# [What you have to do]
Nothing is to be left out: repeat every entry exactly as given.

# [Records provided]
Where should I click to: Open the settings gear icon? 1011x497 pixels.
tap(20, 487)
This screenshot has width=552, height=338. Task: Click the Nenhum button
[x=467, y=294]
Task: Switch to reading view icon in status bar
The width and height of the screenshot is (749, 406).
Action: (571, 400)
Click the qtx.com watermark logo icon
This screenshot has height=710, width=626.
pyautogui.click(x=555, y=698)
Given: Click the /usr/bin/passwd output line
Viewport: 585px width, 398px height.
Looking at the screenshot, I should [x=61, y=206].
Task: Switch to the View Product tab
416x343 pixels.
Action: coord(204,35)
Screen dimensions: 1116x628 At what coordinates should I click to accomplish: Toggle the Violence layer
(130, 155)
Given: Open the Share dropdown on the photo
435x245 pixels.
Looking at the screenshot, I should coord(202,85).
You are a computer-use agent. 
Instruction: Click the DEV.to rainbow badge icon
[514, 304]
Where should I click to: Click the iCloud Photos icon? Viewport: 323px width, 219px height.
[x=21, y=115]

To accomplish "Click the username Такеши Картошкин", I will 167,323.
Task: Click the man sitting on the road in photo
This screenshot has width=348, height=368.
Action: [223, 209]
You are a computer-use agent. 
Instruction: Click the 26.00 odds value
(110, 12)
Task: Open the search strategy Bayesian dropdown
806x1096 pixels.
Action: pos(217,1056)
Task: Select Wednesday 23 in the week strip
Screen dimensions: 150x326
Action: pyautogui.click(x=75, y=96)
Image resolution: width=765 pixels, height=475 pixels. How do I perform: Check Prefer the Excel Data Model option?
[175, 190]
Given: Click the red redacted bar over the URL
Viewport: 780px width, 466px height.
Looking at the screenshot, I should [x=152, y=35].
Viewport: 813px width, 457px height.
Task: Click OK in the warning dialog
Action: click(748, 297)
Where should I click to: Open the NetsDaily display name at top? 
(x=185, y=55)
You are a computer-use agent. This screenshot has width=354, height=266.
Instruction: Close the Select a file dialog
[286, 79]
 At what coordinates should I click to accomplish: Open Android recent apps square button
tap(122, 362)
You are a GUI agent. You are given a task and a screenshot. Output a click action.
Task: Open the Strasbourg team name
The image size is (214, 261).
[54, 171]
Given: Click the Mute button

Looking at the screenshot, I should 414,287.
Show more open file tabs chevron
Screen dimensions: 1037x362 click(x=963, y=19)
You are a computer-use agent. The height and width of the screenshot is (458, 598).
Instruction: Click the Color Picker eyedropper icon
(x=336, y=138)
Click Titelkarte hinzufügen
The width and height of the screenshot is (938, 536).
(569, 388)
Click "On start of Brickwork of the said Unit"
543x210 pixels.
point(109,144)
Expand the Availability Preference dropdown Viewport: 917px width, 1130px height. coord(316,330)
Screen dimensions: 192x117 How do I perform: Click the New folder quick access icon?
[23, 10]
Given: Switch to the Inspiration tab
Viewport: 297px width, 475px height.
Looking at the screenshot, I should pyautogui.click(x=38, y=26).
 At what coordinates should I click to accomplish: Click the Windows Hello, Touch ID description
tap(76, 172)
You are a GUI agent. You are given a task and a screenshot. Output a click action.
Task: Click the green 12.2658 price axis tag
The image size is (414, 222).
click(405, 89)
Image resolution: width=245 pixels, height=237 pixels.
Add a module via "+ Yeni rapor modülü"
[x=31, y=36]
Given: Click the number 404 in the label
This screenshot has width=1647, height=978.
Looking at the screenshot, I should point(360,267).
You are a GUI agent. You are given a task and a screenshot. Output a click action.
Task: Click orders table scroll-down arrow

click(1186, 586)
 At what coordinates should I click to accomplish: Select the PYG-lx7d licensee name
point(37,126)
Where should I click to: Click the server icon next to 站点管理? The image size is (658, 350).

# [Task result]
Where should I click to: Open the settings gear icon? 1011x497 pixels.
tap(20, 487)
This screenshot has width=552, height=338. Task: Click the Nenhum button
[x=467, y=294]
Task: Switch to reading view icon in status bar
The width and height of the screenshot is (749, 406).
Action: (571, 400)
Click the qtx.com watermark logo icon
This screenshot has height=710, width=626.
pyautogui.click(x=555, y=698)
Given: Click the /usr/bin/passwd output line
Viewport: 585px width, 398px height.
Looking at the screenshot, I should [x=61, y=206].
Task: Switch to the View Product tab
416x343 pixels.
Action: coord(204,35)
Screen dimensions: 1116x628 At what coordinates should I click to accomplish: Toggle the Violence layer
(130, 155)
Given: Open the Share dropdown on the photo
435x245 pixels.
Looking at the screenshot, I should coord(202,85).
You are a computer-use agent. 
Instruction: Click the DEV.to rainbow badge icon
[514, 304]
Where should I click to: Click the iCloud Photos icon? Viewport: 323px width, 219px height.
[x=21, y=115]

To accomplish "Click the username Такеши Картошкин", I will 167,323.
Task: Click the man sitting on the road in photo
This screenshot has width=348, height=368.
Action: [223, 209]
You are a computer-use agent. 
Instruction: Click the 26.00 odds value
(110, 12)
Task: Open the search strategy Bayesian dropdown
806x1096 pixels.
Action: pos(217,1056)
Task: Select Wednesday 23 in the week strip
Screen dimensions: 150x326
Action: pyautogui.click(x=75, y=96)
Image resolution: width=765 pixels, height=475 pixels. How do I perform: Check Prefer the Excel Data Model option?
[175, 190]
Given: Click the red redacted bar over the URL
Viewport: 780px width, 466px height.
Looking at the screenshot, I should [x=152, y=35].
Viewport: 813px width, 457px height.
Task: Click OK in the warning dialog
Action: click(748, 297)
Where should I click to: Open the NetsDaily display name at top? 
(x=185, y=55)
You are a computer-use agent. This screenshot has width=354, height=266.
Instruction: Close the Select a file dialog
[286, 79]
 At what coordinates should I click to accomplish: Open Android recent apps square button
tap(122, 362)
You are a GUI agent. You are given a task and a screenshot. Output a click action.
Task: Open the Strasbourg team name
The image size is (214, 261).
[54, 171]
Given: Click the Mute button

Looking at the screenshot, I should 414,287.
Show more open file tabs chevron
Screen dimensions: 1037x362 click(x=963, y=19)
You are a computer-use agent. The height and width of the screenshot is (458, 598).
Instruction: Click the Color Picker eyedropper icon
(x=336, y=138)
Click Titelkarte hinzufügen
The width and height of the screenshot is (938, 536).
(569, 388)
Click "On start of Brickwork of the said Unit"
543x210 pixels.
point(109,144)
Expand the Availability Preference dropdown Viewport: 917px width, 1130px height. coord(316,330)
Screen dimensions: 192x117 How do I perform: Click the New folder quick access icon?
[23, 10]
Given: Switch to the Inspiration tab
Viewport: 297px width, 475px height.
Looking at the screenshot, I should pyautogui.click(x=38, y=26).
 At what coordinates should I click to accomplish: Click the Windows Hello, Touch ID description
tap(76, 172)
You are a GUI agent. You are given a task and a screenshot. Output a click action.
Task: Click the green 12.2658 price axis tag
The image size is (414, 222).
click(405, 89)
Image resolution: width=245 pixels, height=237 pixels.
Add a module via "+ Yeni rapor modülü"
[x=31, y=36]
Given: Click the number 404 in the label
This screenshot has width=1647, height=978.
Looking at the screenshot, I should point(360,267).
You are a GUI agent. You are given a task and a screenshot. Output a click action.
Task: Click orders table scroll-down arrow

click(1186, 586)
 At what coordinates should I click to accomplish: Select the PYG-lx7d licensee name
point(37,126)
Where should I click to: Click the server icon next to 站点管理? The image size is (658, 350).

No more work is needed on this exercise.